### What to work on
Please repeat the items starting at the line containing "You are a GUI" and ending at the line containing "point(550,309)", with "dropdown" replaced by "menu" and everything else unchanged. Leave the pictures out of your answer.

### Record set
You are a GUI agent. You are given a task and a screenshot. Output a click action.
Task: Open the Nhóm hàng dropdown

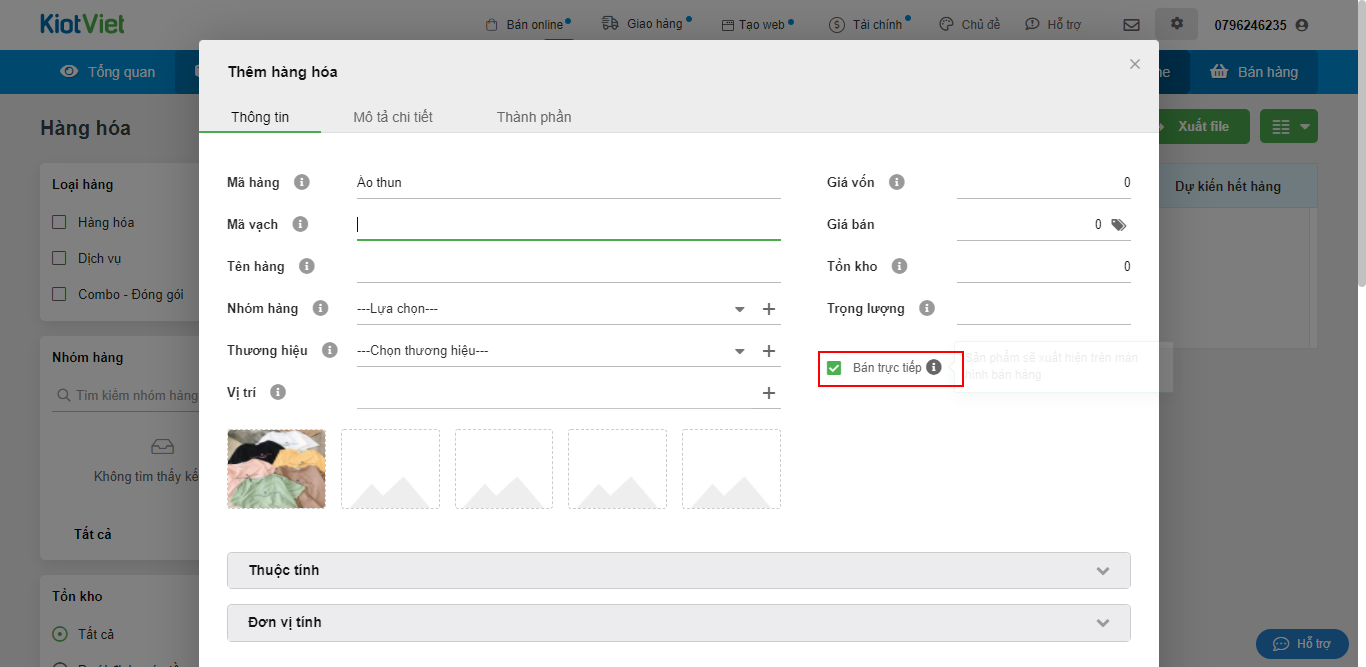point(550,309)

---

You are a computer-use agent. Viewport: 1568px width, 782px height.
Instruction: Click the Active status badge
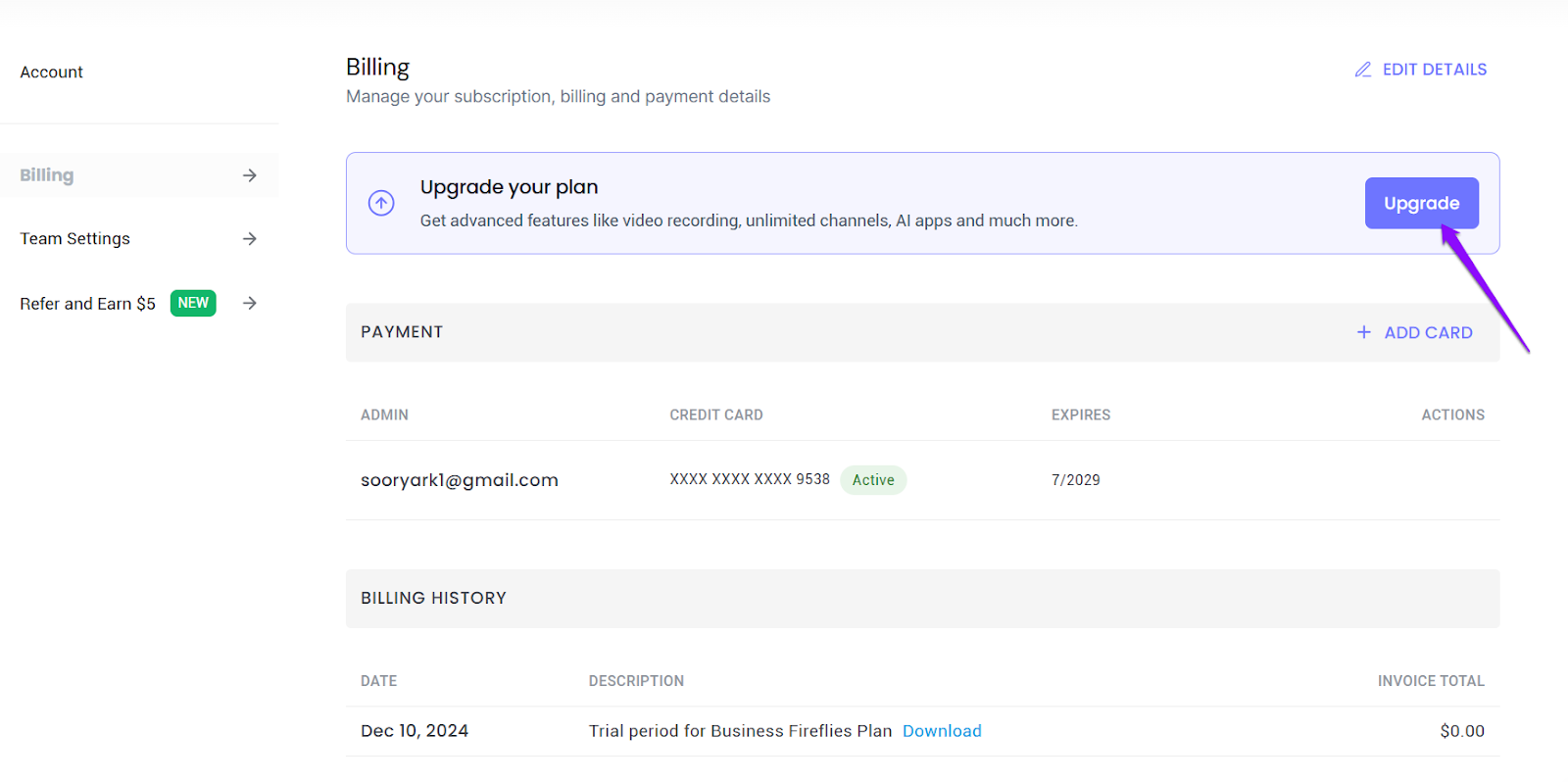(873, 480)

### Exercise output
You are a GUI agent. You are given a task and a screenshot. Output a click action.
Task: Open the Nhóm hàng menu

point(550,309)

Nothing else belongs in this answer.